Shivambu criticised Deputy Chief Justice Raymond Zondo for rejecting Zuma's recusal application at the Commission of Inquiry into allegations of state capture.
“What was irrational was the Deputy Chief Justice’s refusal to recuse himself, thereby inviting Zuma’s outright defiance and disregard of the Commission of Inquiry into State Capture.
“All records point to the fact that former president Zuma committed to appear before the Commission of Inquiry if the person whom he perceived to be biased recuses himself.
“The commission’s prayers to the Constitutional Court that Zuma’s protest should be met with a custodial sentence was therefore not helpful and has caused a scar which will not be able to cure in the foreseeable future,” said Shivambu.
Shivambu says there are several solutions available to the current conundrum, and this includes Zondo recusing himself from presiding over Zuma's appearance at the Commission, should that be a negotiated solution.

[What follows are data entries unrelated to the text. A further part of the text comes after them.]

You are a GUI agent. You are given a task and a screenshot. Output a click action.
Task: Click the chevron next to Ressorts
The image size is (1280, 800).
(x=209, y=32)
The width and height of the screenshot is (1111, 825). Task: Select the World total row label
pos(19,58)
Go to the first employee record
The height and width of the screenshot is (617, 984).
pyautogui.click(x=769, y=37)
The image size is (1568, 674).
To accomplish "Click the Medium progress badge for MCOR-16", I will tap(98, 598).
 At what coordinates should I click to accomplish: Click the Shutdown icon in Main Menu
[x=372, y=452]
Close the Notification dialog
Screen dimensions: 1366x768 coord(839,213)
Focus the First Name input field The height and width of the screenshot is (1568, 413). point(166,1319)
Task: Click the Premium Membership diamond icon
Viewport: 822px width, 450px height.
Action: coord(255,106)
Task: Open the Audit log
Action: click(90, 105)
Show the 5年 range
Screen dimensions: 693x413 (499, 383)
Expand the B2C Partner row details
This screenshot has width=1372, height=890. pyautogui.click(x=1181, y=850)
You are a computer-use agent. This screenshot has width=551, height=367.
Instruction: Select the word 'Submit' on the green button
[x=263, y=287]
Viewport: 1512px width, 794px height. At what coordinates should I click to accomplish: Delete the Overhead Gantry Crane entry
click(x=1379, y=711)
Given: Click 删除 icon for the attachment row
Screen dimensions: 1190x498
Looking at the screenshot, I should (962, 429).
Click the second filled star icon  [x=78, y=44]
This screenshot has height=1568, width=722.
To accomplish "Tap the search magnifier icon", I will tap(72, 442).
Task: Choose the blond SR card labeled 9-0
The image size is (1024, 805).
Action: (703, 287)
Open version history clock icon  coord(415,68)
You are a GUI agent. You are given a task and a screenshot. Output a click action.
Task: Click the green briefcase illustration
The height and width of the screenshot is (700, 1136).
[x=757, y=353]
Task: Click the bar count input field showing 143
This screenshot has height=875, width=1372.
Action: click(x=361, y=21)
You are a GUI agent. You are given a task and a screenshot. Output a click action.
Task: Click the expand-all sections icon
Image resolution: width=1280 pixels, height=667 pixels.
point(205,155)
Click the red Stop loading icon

“Whilst there are several accusations levelled against him, these are areas which any president can explain effortlessly.
“The accusations by Themba Maseko, the former head of government’s communications and information systems, for instance, that President Zuma called him to meet with the Guptas is easy to clarify because political and government leaders are always approached by business people, and the only logical thing to do when approached is to refer them to government officials, who must, in turn, explain and give guidance on government procurement procedures.”
He questioned some of the witnesses at the commission, including figures that were being bounced around about the cost of state capture.
“We in the EFF fought for the establishment of the Commission of Inquiry into State Capture because allegations were made by senior government politicians, particularly Pravin Gordhan, that more than R400 billion was lost due to State Capture.
“There have been several witnesses in the commission thus far, and not one has illustrated how the R400 billion was lost or transferred to bank accounts in Dubai. The Commission is not yet concluded. Perhaps one of the witnesses will illustrate how R400 billion was lost.”